» Excerpted records
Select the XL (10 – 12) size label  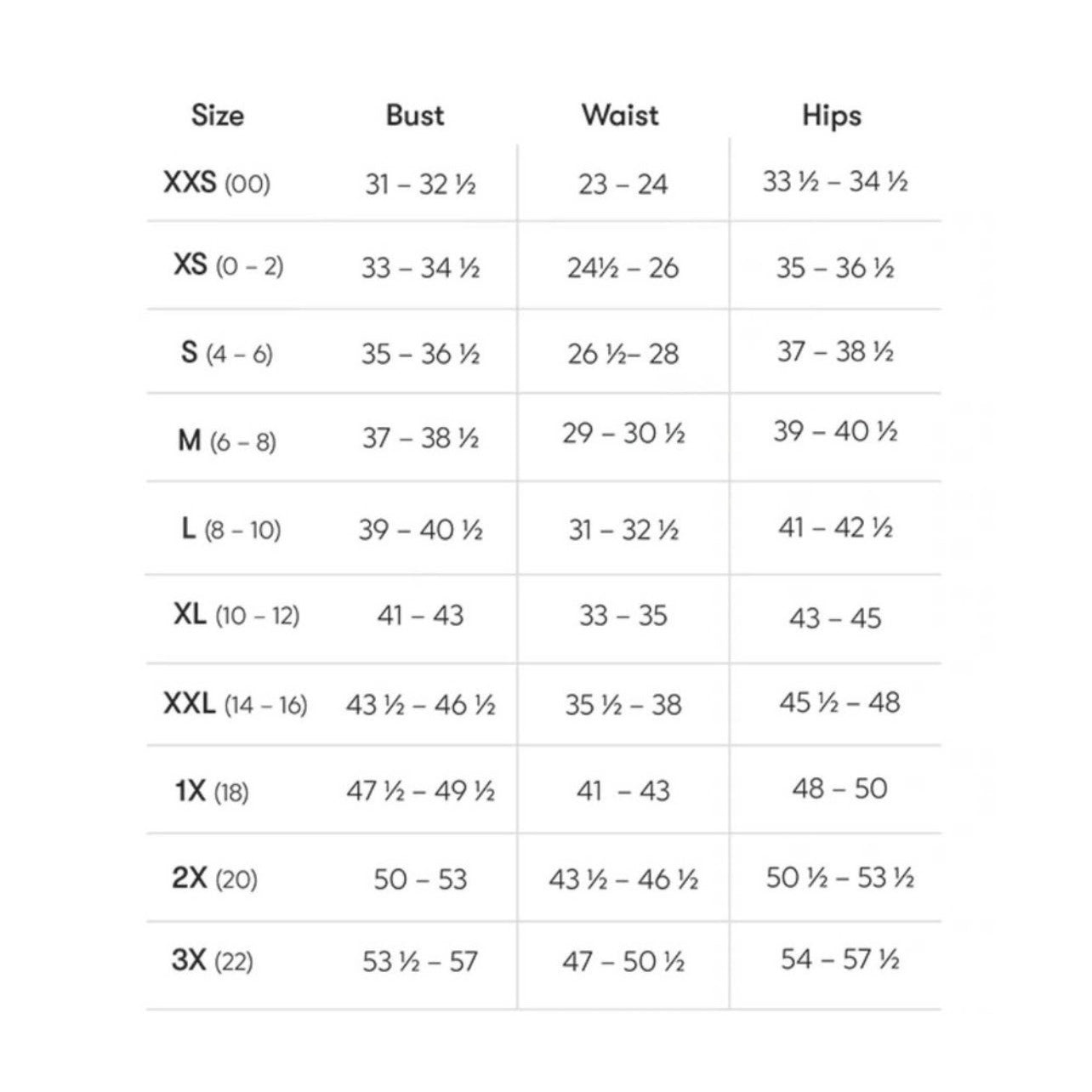(236, 615)
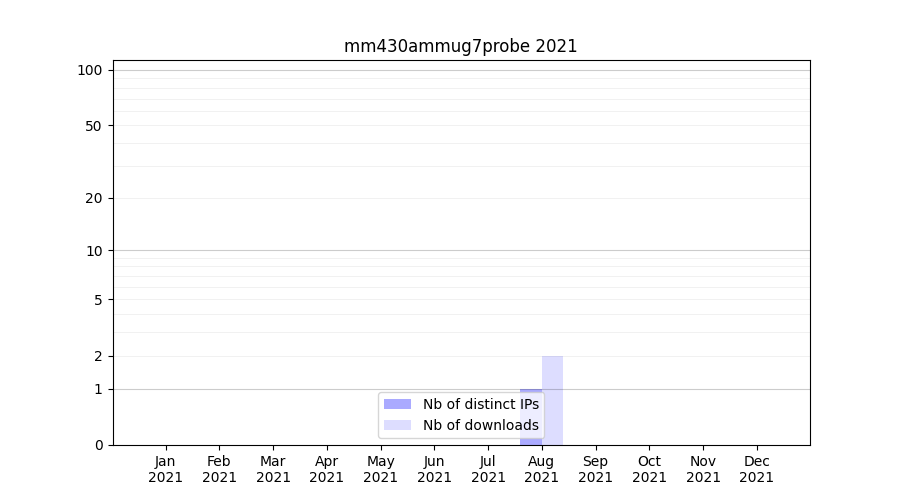Click the May 2021 x-axis label
This screenshot has height=500, width=900.
(x=381, y=469)
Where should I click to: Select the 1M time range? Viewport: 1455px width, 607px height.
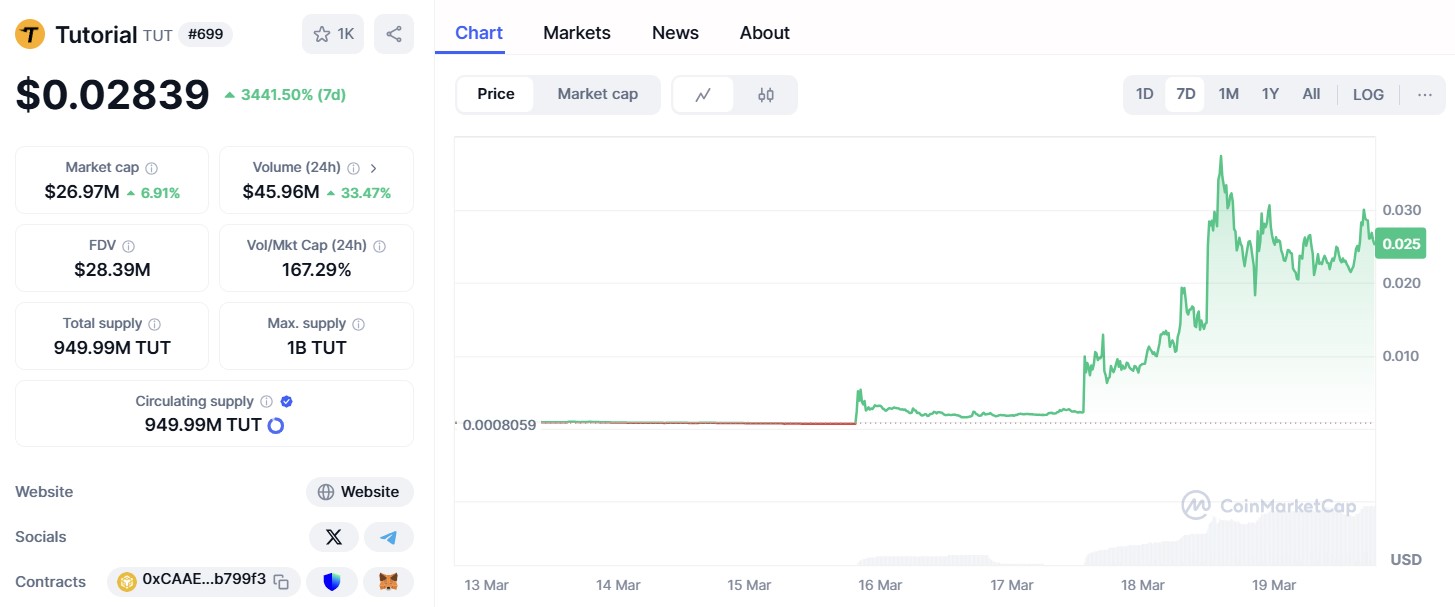click(1228, 94)
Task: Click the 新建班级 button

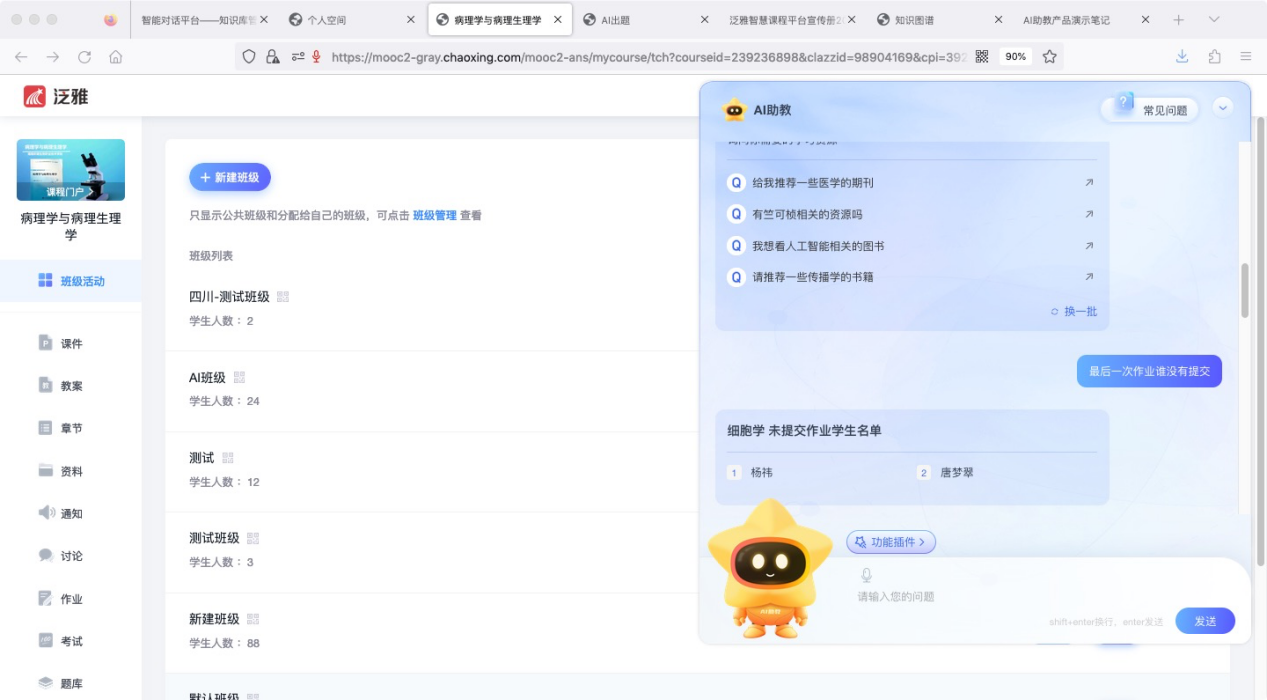Action: click(230, 177)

» Work order
Word for word and without pictures, restate only the lines running from the one that contains "Where should I" through the last line of the listing above.

» Answer for the task
Where should I click to: Select the 1M time range? Viewport: 1455px width, 607px height.
click(1228, 94)
Task: Click the 新建班级 button

Action: click(230, 177)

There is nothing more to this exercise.